Monday, January 13, 2014

Day One

I had a very vivid nightmare a few years back, the kind that really sticks with a person. I dreamed that, despite having several advanced degrees under my belt, someone discovered that I never finished high school and that I would have to complete those credits in order for everything in my life that followed to count. If you knew how much I hated school you would understand the magnitude of this nightmare. But at least it wasn't middle school. You're with me here, right? Who didn't think middle school was a nightmare?

Well, I hope it won't be so terrible the second time around.

I never thought I'd be a helicopter parent but I don't know what else you'd call me. In a few hours I'll be going to school with my son. Middle School. I hadn't planned for this to happen but then we got an invitation to sit in on a class for 40 minutes each day this week and, since Oliver doesn't have an aide yet, and because right now I'm the only one he can type with, I'll be going to school with my son. Middle School.

And the thing is: Oliver is pretty mortified, too. He is not taking this in his usual agreeable manner.

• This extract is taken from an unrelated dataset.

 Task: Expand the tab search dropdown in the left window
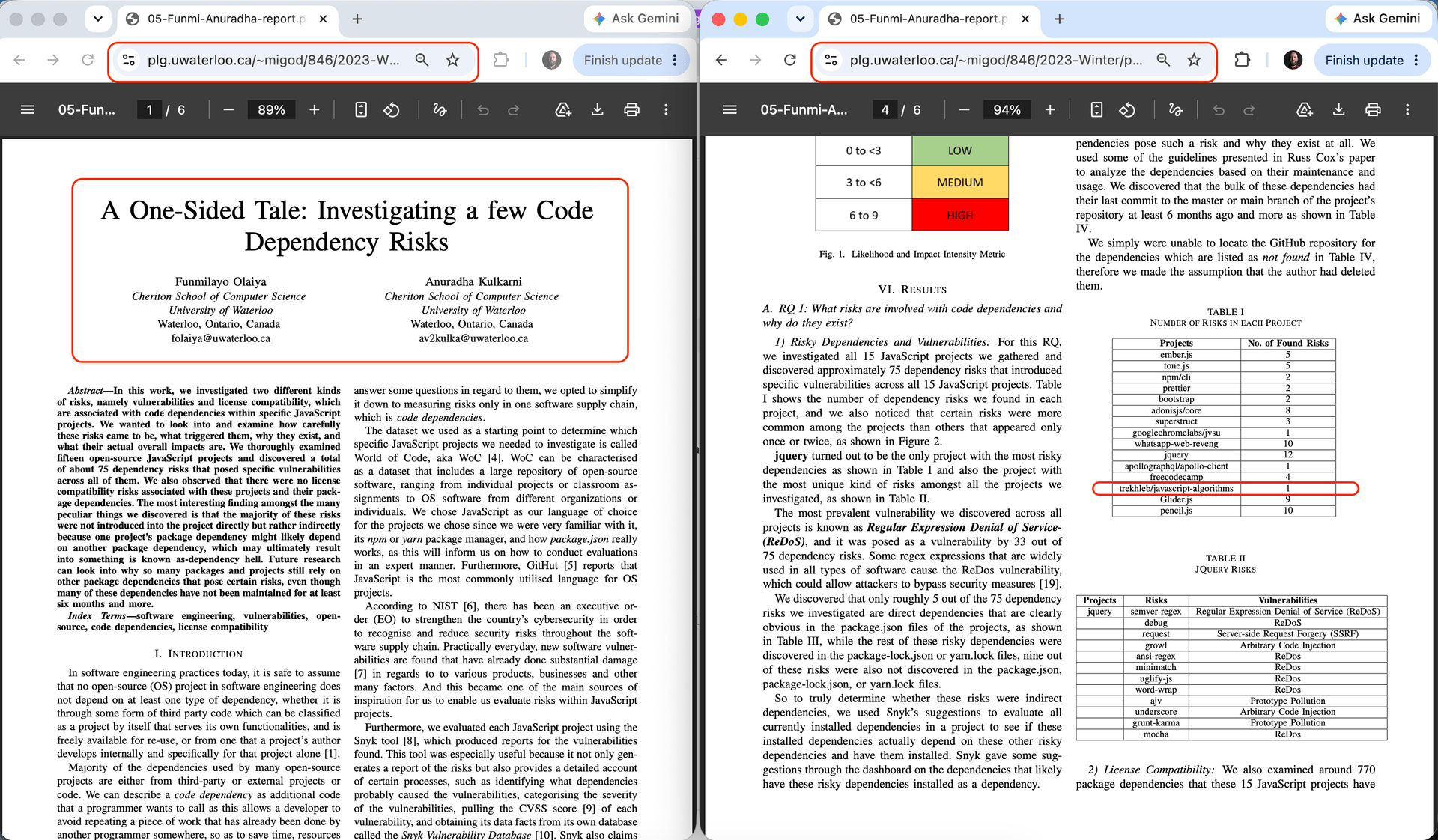(x=98, y=19)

When I told him, he politely wrote: "I really believe that things will start out better if you just let me do it on my own."

And can I tell you how that made my heart soar? First: this kid is so kind and generous in the things he says. He didn't say: "Holy Hell! The last thing I want is for my MOM to go to school with me on the first day!" Secondly, I don't think I can ever fully convey what it feels like to see this kid setting his own goals. I didn't tell him that he had to type independently before enrolling in school. That was his idea from the start. And now that he can do it? He wants to tackle the world! And I don't blame him. He has earned this fair and square.

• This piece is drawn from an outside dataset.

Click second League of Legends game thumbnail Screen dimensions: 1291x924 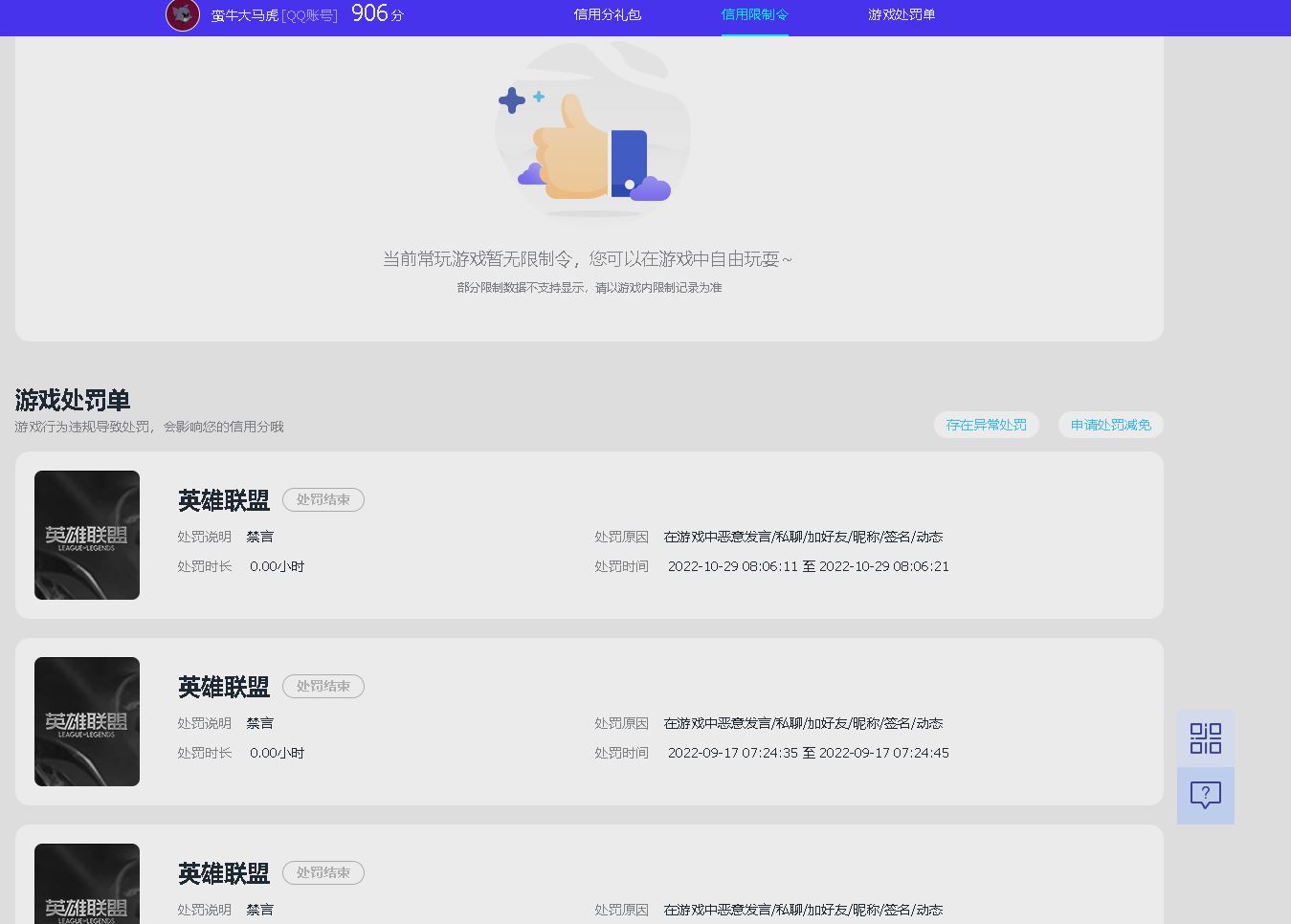click(87, 721)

Then, last night when we were typing together, with great teary sadness he wrote: "I don't want you to go to school with me." So we tried for him to type on his own a little, meaning I stood in the hall, saying words of encouragement because even though I don't touch Oliver anymore when he types I DO sit next to him for moral support. But for every letter he got correct, he hit five or six wrong ones. I was so proud of his determination, despite the fact that it was anchored in a deep desire to, you know, not spend that extra hour today with me! In the end he was terribly disappointed that he couldn't manage on his own.


Then: "You told me I would have someone to help me."

So, I explained that he doesn't yet have an aide and that he would have to practice typing with that person and so for this week, anyway, and maybe a little longer I would have to go with him so he can participate.

"So," I asked, "are you OK with me going with you tomorrow?"

"Yes. I think that knowing that it is just for a little while helps."

Yeah. You got that right, buddy!

4 comments:

  1. I hope it went well! Looking forward to reading both of your thoughts on the experience!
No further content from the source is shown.